A music graduate of Roehampton University, London, Gabriel has over the course of the last 18 months worked as a cameraman and editor on a feature film, documentary and music video (http://www.youtube.com/watch?v=o9cQhh4hXZI), and is currently working on his first short film as writer/director.

Readers Comments (1)

  1. Avatar photoSteven Kruger July 3, 2011 @ 01:00

    I am reluctant to say anything about a performance I didn’t hear, so I am glad the Boulez seemed convincing. Sometimes, I find, if you practically sit on the piano while someone goes through a work like that, the appeal can be visceral, the joy in the instrument. But hearing this might not please Boulez the theoretician–at least at the time he composed the work.

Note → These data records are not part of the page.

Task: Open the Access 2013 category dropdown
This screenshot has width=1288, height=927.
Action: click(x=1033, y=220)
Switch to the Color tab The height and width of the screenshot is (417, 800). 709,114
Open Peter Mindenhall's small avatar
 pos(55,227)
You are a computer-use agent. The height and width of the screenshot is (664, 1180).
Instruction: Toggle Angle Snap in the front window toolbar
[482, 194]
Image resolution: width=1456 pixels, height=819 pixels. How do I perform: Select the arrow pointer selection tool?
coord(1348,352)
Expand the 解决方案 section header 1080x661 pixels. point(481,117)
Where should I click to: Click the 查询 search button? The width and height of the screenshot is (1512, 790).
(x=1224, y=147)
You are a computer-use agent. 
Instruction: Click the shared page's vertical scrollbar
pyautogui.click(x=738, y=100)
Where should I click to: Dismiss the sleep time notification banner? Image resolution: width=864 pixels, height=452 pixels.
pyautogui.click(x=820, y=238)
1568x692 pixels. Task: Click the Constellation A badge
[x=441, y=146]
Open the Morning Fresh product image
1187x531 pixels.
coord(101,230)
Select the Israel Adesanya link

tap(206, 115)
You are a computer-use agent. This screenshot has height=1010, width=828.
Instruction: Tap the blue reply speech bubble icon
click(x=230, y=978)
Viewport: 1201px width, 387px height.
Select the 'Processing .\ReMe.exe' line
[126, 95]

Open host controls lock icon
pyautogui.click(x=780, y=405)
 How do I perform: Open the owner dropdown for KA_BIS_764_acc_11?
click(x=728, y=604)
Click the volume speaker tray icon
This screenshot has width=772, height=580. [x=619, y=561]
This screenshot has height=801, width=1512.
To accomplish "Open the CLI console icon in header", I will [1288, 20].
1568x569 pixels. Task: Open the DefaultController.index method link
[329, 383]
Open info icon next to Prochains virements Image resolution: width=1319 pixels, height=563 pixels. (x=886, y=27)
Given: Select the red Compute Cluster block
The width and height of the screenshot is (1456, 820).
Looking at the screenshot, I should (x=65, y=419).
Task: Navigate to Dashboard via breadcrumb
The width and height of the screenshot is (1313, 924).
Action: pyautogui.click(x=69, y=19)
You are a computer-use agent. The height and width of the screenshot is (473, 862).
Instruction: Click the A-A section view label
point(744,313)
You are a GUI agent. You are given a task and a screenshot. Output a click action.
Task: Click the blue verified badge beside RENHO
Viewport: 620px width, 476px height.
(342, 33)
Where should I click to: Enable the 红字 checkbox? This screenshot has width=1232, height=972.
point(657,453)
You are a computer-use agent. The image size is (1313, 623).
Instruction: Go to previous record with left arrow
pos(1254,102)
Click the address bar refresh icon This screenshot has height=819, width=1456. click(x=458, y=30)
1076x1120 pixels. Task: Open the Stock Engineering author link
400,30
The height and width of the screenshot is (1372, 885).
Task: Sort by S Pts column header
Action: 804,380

In that sense dodecaphonic music is a cheat–when it works as music, it betrays its theory. What makes the short Webern pieces for orchestra so wonderful, for example, is that they are so brief as to be hummable. But we don’t hum them by counting repeatedly to twelve…..

    Pollini has been known for decades as “icy”, and I hear that beautifully described in your review. Lots of hammers in his playing. I think Debussy would be disappointed. Perhaps someday Pollini will join Boulez, Charles Wuorinen and various other of our torturers in something like Sartre’s vision of Hell, forced to listen to each other’s music-making! I expect numerous others, from Gieseking to David Fray at some future date, would be found elsewhere!